Some items:
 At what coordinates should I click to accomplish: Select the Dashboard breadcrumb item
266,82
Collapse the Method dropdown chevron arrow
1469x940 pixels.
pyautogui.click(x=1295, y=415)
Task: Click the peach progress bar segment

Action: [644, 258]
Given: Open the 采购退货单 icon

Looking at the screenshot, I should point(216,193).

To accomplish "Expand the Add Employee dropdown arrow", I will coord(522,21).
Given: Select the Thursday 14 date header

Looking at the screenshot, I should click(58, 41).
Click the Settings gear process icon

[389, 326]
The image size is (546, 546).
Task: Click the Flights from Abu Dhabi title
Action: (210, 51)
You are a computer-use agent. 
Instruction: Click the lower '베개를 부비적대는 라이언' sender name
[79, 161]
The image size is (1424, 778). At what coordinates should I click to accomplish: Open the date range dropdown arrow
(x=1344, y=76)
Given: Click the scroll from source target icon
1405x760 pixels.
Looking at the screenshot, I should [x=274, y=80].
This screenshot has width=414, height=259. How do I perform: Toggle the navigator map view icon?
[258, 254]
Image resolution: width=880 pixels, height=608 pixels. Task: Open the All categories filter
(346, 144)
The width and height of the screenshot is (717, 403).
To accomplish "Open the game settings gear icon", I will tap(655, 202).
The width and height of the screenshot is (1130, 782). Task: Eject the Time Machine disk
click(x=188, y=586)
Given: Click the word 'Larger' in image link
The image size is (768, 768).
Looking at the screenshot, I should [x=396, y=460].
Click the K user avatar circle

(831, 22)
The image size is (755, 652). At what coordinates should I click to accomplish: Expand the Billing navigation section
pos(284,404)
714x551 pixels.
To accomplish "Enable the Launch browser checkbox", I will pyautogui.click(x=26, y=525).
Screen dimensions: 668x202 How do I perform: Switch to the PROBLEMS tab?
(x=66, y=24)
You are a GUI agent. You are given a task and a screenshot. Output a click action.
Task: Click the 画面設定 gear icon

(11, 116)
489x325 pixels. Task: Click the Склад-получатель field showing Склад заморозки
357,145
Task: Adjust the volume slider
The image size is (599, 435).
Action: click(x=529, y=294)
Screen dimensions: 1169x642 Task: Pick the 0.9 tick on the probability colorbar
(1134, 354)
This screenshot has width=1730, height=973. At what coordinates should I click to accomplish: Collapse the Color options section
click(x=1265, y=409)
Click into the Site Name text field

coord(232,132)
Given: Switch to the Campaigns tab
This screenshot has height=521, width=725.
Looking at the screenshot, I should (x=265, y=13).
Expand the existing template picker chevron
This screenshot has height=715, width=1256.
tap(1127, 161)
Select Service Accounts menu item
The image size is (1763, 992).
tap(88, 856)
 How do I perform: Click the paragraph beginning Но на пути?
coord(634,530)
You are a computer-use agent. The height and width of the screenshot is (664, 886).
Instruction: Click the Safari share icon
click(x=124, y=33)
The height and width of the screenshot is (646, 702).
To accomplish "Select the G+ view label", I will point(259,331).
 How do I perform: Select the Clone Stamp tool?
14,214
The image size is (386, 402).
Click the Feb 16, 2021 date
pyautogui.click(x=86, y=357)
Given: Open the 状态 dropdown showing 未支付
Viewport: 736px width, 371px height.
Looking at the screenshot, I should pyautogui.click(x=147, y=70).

__TASK BRIEF__.
Copy each of the items above word for word, one line per line, changing nothing.

__WRITTEN RESPONSE__.
 At what coordinates should I click to accomplish: Select the Dashboard breadcrumb item
266,82
Collapse the Method dropdown chevron arrow
1469x940 pixels.
pyautogui.click(x=1295, y=415)
Task: Click the peach progress bar segment

Action: [644, 258]
Given: Open the 采购退货单 icon

Looking at the screenshot, I should point(216,193).

To accomplish "Expand the Add Employee dropdown arrow", I will coord(522,21).
Given: Select the Thursday 14 date header

Looking at the screenshot, I should click(58, 41).
Click the Settings gear process icon

[389, 326]
The image size is (546, 546).
Task: Click the Flights from Abu Dhabi title
Action: (210, 51)
You are a computer-use agent. 
Instruction: Click the lower '베개를 부비적대는 라이언' sender name
[79, 161]
The image size is (1424, 778). At what coordinates should I click to accomplish: Open the date range dropdown arrow
(x=1344, y=76)
Given: Click the scroll from source target icon
1405x760 pixels.
Looking at the screenshot, I should [x=274, y=80].
This screenshot has width=414, height=259. How do I perform: Toggle the navigator map view icon?
[258, 254]
Image resolution: width=880 pixels, height=608 pixels. Task: Open the All categories filter
(346, 144)
The width and height of the screenshot is (717, 403).
To accomplish "Open the game settings gear icon", I will tap(655, 202).
The width and height of the screenshot is (1130, 782). Task: Eject the Time Machine disk
click(x=188, y=586)
Given: Click the word 'Larger' in image link
The image size is (768, 768).
Looking at the screenshot, I should [x=396, y=460].
Click the K user avatar circle

(831, 22)
The image size is (755, 652). At what coordinates should I click to accomplish: Expand the Billing navigation section
pos(284,404)
714x551 pixels.
To accomplish "Enable the Launch browser checkbox", I will pyautogui.click(x=26, y=525).
Screen dimensions: 668x202 How do I perform: Switch to the PROBLEMS tab?
(x=66, y=24)
You are a GUI agent. You are given a task and a screenshot. Output a click action.
Task: Click the 画面設定 gear icon

(11, 116)
489x325 pixels. Task: Click the Склад-получатель field showing Склад заморозки
357,145
Task: Adjust the volume slider
The image size is (599, 435).
Action: click(x=529, y=294)
Screen dimensions: 1169x642 Task: Pick the 0.9 tick on the probability colorbar
(1134, 354)
This screenshot has width=1730, height=973. At what coordinates should I click to accomplish: Collapse the Color options section
click(x=1265, y=409)
Click into the Site Name text field

coord(232,132)
Given: Switch to the Campaigns tab
This screenshot has height=521, width=725.
Looking at the screenshot, I should (x=265, y=13).
Expand the existing template picker chevron
This screenshot has height=715, width=1256.
tap(1127, 161)
Select Service Accounts menu item
The image size is (1763, 992).
tap(88, 856)
 How do I perform: Click the paragraph beginning Но на пути?
coord(634,530)
You are a computer-use agent. The height and width of the screenshot is (664, 886).
Instruction: Click the Safari share icon
click(x=124, y=33)
The height and width of the screenshot is (646, 702).
To accomplish "Select the G+ view label", I will point(259,331).
 How do I perform: Select the Clone Stamp tool?
14,214
The image size is (386, 402).
Click the Feb 16, 2021 date
pyautogui.click(x=86, y=357)
Given: Open the 状态 dropdown showing 未支付
Viewport: 736px width, 371px height.
Looking at the screenshot, I should pyautogui.click(x=147, y=70).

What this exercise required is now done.